It has recently been held by the Employment Appeal Tribunal that dismissal of a teacher at an Ultraorthodox Jewish nursery who was dismissed for refusing to lie about cohabiting with her boyfriend, did not constitute discrimination on the grounds of religion or belief.
In this case, Gan Nenachem Hendon Limited v De Groen, Ms De Groen’s boyfriend revealed that the couple lived together in the presence of parents of the nursery/school. Cohabitation outside marriage is viewed to be wrong by the Ultraorthodox Jewish Chabad Principles.
This lead to complaints regarding Ms De Groen, and the Head Teacher and nursery’s Managing Director stated that this would risk damaging the nursery’s reputation in the eyes of the parents, and therefore asked her to tell them that she was no longer living with her boyfriend (even if that was not true). Ms De Groen refused to lie, asked for an apology and was ultimately dismissed.
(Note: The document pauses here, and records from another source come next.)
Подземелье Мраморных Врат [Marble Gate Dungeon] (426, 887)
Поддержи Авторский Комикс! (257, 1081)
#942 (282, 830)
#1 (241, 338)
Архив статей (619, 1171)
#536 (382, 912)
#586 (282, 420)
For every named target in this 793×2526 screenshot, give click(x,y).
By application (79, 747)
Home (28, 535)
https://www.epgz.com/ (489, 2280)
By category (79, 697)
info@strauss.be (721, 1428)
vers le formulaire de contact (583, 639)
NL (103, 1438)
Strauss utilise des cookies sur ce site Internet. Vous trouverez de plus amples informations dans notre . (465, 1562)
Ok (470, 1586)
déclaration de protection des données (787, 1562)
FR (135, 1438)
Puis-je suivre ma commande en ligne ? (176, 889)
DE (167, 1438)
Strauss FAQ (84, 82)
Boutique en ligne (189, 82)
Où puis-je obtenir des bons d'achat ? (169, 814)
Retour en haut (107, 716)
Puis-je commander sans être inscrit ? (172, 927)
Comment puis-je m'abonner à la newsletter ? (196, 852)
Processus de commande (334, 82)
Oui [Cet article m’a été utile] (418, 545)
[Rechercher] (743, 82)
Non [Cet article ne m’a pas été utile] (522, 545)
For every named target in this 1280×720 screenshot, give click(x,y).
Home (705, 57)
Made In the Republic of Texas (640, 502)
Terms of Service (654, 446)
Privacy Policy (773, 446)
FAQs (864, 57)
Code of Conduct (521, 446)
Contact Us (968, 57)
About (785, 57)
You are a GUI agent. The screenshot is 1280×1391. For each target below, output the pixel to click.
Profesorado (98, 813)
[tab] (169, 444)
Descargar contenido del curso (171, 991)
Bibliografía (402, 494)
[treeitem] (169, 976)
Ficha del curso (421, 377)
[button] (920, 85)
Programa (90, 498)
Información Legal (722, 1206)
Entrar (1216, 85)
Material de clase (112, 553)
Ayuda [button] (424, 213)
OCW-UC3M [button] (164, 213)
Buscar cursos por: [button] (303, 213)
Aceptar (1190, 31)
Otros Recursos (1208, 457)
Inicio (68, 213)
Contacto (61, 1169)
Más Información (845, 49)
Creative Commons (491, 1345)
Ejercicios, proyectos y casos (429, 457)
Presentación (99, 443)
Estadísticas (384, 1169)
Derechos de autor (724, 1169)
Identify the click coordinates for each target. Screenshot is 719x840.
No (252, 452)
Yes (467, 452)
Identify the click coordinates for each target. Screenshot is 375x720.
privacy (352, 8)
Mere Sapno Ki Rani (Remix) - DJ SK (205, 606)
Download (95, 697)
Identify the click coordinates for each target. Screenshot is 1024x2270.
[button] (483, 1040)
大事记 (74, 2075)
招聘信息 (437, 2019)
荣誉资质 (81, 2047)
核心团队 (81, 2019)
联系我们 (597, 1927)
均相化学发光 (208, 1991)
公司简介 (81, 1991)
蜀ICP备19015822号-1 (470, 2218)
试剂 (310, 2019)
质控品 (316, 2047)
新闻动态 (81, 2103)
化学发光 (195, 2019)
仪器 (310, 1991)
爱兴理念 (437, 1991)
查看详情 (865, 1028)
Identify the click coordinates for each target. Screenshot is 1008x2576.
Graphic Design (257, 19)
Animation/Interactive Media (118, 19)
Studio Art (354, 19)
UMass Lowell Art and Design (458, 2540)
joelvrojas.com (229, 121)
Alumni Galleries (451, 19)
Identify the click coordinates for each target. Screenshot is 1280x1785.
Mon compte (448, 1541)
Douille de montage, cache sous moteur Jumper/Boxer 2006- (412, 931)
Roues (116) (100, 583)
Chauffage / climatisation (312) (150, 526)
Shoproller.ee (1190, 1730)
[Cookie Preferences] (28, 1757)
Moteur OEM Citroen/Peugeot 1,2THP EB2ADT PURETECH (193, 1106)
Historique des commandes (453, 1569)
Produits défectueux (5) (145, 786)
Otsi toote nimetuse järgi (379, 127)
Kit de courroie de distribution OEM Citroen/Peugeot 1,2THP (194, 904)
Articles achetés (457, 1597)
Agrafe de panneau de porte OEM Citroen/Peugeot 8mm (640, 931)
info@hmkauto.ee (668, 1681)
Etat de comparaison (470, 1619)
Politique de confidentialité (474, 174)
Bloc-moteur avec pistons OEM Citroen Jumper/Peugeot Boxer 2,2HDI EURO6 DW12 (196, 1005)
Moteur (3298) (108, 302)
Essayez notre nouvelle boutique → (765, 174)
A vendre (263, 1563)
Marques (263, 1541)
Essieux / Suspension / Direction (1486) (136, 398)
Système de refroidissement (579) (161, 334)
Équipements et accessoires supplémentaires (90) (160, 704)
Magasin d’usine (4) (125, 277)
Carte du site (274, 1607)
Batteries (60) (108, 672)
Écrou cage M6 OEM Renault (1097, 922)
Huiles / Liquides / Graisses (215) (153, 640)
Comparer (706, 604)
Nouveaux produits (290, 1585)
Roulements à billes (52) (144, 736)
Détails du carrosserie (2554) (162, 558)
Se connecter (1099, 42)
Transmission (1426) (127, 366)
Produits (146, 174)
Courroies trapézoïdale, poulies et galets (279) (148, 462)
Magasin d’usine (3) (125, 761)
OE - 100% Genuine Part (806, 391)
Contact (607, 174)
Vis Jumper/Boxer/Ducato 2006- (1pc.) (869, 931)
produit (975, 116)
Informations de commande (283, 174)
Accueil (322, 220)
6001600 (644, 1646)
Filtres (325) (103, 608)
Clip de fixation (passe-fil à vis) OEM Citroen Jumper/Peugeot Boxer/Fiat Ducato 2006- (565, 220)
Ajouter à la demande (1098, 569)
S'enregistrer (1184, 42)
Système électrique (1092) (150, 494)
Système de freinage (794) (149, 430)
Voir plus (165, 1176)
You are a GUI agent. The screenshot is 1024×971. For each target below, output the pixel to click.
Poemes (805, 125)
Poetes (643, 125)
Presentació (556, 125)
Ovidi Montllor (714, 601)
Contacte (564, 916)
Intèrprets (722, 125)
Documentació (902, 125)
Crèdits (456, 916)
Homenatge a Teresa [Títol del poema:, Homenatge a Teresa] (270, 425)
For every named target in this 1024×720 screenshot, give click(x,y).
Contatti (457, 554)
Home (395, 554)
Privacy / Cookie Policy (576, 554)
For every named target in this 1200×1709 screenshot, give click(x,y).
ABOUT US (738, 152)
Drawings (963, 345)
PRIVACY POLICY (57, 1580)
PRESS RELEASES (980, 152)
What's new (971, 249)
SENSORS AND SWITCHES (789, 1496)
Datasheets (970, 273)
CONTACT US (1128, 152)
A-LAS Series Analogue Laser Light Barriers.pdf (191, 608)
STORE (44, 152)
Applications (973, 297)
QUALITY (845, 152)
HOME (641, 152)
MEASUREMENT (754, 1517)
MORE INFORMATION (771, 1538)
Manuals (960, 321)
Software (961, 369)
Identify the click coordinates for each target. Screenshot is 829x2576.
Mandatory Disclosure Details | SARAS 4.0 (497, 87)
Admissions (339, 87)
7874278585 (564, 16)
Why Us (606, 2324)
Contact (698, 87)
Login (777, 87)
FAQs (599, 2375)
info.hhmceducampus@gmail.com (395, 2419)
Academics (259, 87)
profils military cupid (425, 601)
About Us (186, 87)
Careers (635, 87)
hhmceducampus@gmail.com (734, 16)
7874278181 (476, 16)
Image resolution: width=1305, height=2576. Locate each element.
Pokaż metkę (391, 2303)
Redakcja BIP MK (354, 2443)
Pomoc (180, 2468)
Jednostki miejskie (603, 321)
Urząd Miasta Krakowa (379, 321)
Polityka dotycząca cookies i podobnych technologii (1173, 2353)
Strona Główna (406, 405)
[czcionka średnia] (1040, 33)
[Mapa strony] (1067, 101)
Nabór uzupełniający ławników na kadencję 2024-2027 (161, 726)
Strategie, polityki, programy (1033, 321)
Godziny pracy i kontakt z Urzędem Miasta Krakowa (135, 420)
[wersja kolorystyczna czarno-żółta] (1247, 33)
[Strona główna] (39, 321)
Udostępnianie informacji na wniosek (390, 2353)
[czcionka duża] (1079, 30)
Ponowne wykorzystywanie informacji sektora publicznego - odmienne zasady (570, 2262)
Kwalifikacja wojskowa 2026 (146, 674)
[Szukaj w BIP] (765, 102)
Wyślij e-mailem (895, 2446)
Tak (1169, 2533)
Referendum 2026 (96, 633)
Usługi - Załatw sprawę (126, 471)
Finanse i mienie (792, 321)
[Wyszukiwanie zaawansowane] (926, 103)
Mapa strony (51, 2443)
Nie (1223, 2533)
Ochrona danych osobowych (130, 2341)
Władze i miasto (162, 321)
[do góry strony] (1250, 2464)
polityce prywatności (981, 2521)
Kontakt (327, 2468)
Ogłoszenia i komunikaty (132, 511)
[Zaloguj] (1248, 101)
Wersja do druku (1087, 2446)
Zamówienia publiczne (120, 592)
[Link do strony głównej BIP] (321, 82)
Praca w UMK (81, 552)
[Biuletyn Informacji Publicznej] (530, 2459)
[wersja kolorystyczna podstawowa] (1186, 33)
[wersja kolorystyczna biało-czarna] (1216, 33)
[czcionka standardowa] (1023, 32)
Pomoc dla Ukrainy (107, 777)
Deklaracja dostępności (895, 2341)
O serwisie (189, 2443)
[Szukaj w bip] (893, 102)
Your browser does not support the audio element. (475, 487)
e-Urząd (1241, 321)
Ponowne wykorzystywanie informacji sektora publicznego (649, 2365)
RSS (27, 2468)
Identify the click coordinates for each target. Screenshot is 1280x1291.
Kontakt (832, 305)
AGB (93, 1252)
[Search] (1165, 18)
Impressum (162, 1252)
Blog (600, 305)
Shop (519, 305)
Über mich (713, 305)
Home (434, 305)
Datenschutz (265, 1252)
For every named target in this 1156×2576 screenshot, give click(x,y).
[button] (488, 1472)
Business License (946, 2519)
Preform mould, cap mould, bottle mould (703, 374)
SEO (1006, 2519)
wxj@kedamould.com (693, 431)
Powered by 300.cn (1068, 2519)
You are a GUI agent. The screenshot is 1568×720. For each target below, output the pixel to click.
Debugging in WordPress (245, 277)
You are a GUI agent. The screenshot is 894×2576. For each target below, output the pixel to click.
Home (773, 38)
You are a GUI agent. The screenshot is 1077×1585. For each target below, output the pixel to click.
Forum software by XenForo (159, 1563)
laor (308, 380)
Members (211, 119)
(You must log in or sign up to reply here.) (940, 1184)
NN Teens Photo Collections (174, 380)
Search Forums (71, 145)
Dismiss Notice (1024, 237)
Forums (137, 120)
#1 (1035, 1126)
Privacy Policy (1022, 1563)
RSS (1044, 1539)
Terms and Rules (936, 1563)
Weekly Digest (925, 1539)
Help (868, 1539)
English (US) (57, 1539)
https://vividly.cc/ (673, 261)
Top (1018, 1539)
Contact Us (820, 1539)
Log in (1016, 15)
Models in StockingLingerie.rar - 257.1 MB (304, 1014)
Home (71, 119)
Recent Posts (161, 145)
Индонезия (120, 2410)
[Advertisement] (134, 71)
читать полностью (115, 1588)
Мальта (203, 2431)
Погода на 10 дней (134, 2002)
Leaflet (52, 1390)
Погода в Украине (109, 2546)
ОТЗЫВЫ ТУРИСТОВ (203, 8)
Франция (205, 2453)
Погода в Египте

At the first instance, in the Employment Tribunal Ms De Groen won her claims of discrimination on the grounds of religion or belief (she also had a claim for discrimination grounds of sex which she was successful in, and upheld on appeal). However, on appeal, the Employment Appeal Tribunal found that the Tribunal had erred in finding that her dismissal had constituted less favourable treatment on the grounds of religion or belief in circumstances where it was connected to the nursery’s religious belief and not the Claimant’s. Therefore, her claim failed in respect of discrimination on grounds of religion or belief, because the nursery had acted on its own beliefs and Ms De Groen’s non-compliance with those beliefs, and not in relation to Ms De Groen’s own beliefs.